- _AVAILABLE DATA_:
● ● ●
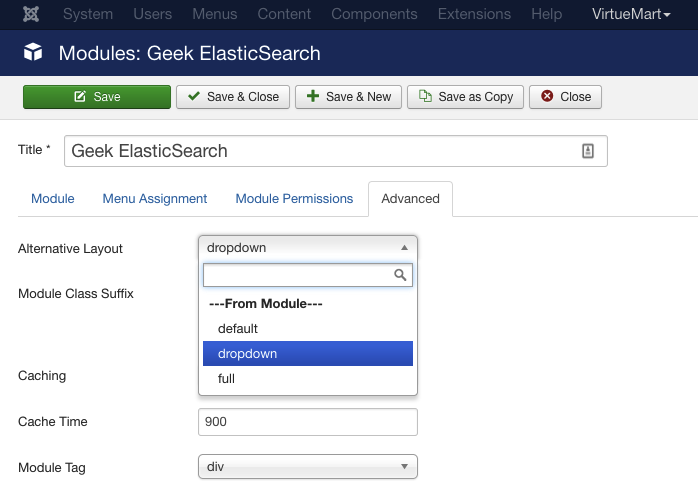Click the red X Close button
Image resolution: width=698 pixels, height=491 pixels.
(565, 97)
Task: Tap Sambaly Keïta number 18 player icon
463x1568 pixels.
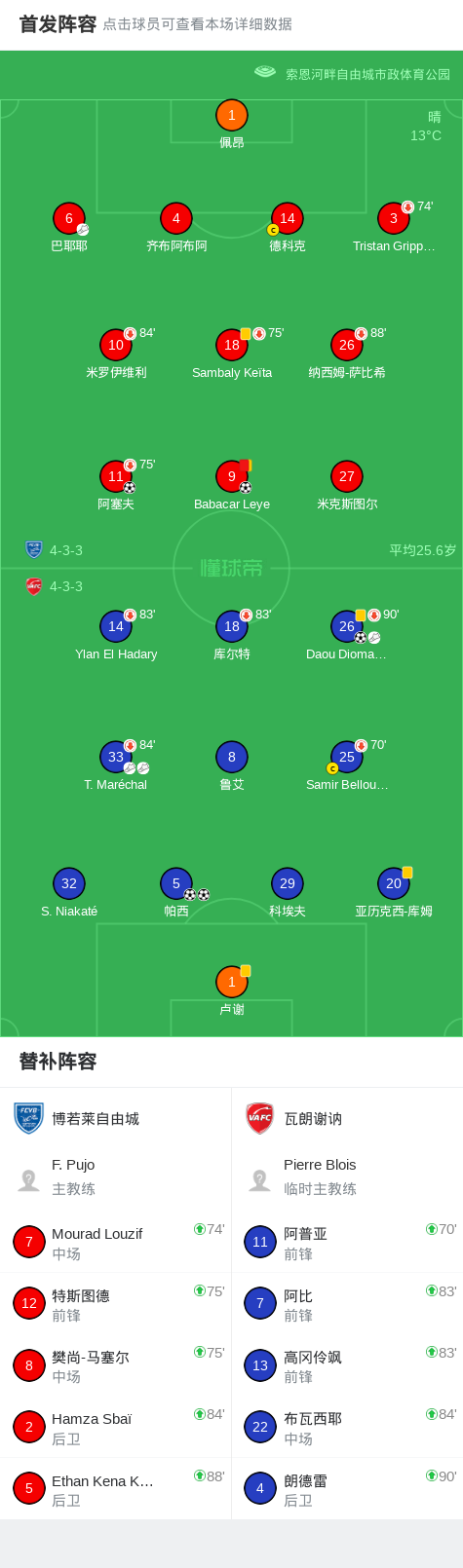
● ● ●
- _EXERCISE AIM_:
Please repeat every line of the records above word for word, leaving the pictures out of your answer.

- _SOLUTION TO THIS PROBLEM_:
Click the red X Close button
Image resolution: width=698 pixels, height=491 pixels.
(565, 97)
Task: Tap Sambaly Keïta number 18 player icon
463x1568 pixels.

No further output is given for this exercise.